• **Your instructions**
Copy the item lines below verbatim, from the line that contains "Gutenbiz (18, 664)" through the line that contains "Call us on (324, 8)", leaving out any pictures.

• **Available data**
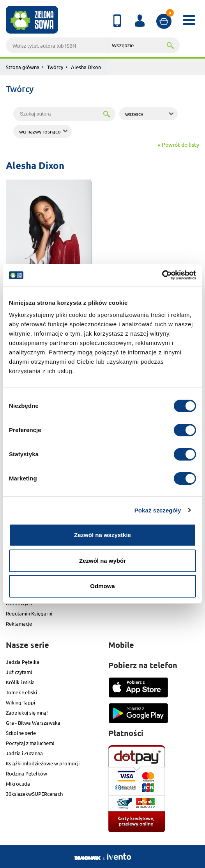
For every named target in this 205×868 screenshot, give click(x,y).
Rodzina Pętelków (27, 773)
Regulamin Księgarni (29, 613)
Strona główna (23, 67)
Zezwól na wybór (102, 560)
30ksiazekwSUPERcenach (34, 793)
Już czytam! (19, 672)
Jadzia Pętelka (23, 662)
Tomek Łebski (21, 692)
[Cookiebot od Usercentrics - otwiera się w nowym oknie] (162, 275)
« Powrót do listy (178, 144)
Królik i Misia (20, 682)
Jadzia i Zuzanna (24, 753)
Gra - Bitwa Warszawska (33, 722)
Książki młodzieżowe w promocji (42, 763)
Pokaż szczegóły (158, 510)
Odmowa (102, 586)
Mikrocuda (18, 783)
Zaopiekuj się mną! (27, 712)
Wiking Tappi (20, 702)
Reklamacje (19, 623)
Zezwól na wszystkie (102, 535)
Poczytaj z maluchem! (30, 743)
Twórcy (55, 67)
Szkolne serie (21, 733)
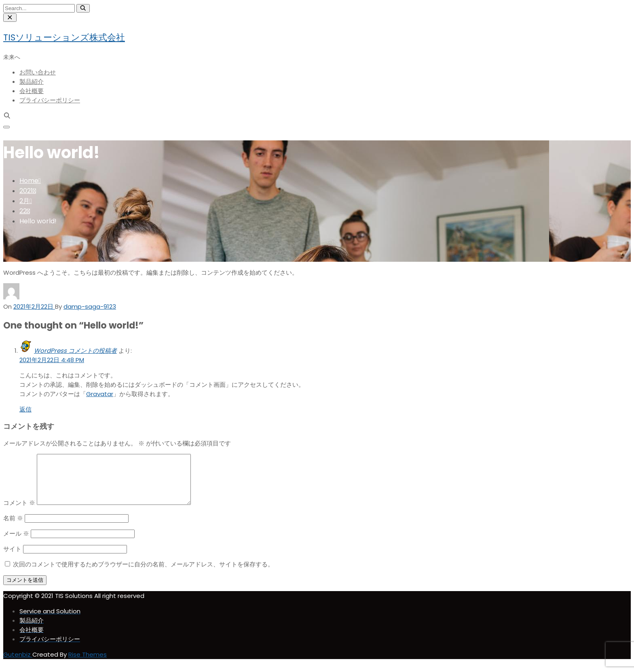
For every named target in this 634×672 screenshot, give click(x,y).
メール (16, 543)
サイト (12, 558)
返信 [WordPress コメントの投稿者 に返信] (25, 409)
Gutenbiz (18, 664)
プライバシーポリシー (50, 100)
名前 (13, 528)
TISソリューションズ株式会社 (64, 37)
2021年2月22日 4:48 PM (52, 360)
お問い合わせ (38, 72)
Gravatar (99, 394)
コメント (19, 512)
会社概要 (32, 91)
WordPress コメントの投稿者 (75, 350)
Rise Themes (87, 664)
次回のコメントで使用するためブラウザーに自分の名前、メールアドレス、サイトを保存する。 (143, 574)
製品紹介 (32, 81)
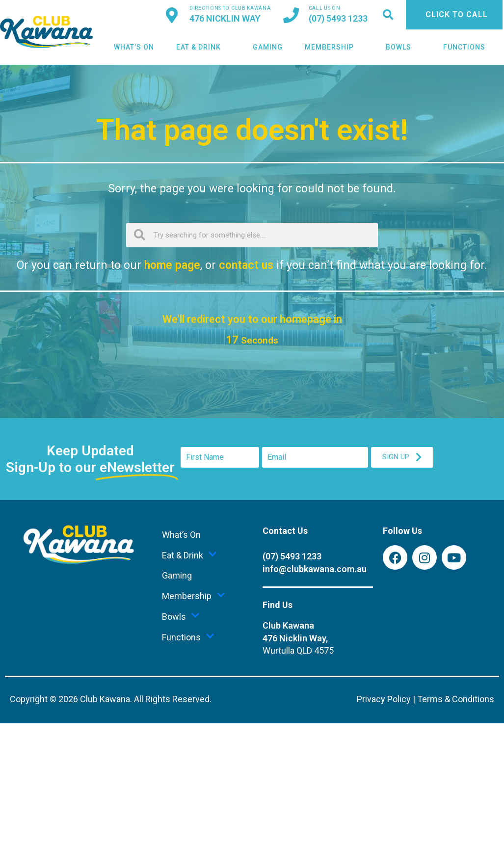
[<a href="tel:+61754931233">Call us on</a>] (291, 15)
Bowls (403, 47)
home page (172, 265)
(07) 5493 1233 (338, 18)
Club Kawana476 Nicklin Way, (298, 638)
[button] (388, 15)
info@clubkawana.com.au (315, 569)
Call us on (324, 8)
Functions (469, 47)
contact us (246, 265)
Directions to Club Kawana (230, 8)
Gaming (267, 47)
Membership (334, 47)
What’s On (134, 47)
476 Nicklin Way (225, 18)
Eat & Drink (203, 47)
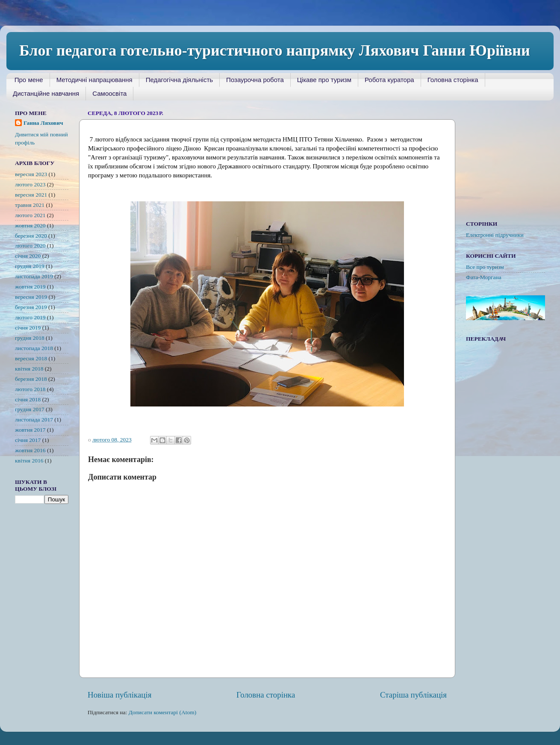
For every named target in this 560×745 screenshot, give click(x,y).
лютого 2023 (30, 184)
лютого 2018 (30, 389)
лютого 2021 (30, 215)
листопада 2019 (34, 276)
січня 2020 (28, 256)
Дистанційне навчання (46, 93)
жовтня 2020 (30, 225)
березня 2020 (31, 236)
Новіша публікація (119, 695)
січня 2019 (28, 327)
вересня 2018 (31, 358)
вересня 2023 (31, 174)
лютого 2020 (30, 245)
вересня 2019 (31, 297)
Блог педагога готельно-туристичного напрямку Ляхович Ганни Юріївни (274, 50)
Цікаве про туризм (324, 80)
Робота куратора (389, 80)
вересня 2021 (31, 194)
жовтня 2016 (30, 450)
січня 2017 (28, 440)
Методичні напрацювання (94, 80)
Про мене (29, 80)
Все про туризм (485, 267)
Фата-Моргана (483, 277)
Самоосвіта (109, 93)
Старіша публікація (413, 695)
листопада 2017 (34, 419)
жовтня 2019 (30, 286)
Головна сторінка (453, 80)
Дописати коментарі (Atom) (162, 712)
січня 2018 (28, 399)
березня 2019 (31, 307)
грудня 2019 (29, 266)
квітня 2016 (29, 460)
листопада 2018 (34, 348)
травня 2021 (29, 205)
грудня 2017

• **Task output**
Gutenbiz (18, 664)
プライバシーポリシー (50, 100)
名前 (13, 528)
TISソリューションズ株式会社 (64, 37)
2021年2月22日 4:48 PM (52, 360)
お問い合わせ (38, 72)
Gravatar (99, 394)
コメント (19, 512)
会社概要 (32, 91)
WordPress コメントの投稿者 (75, 350)
Rise Themes (87, 664)
次回のコメントで使用するためブラウザーに自分の名前、メールアドレス、サイトを保存する。 (143, 574)
製品紹介 (32, 81)
[<a href="tel:+61754931233">Call us on</a>] (291, 15)
Bowls (403, 47)
home page (172, 265)
(07) 5493 1233 (338, 18)
Club Kawana476 Nicklin Way, (298, 638)
[button] (388, 15)
info@clubkawana.com.au (315, 569)
Call us on (324, 8)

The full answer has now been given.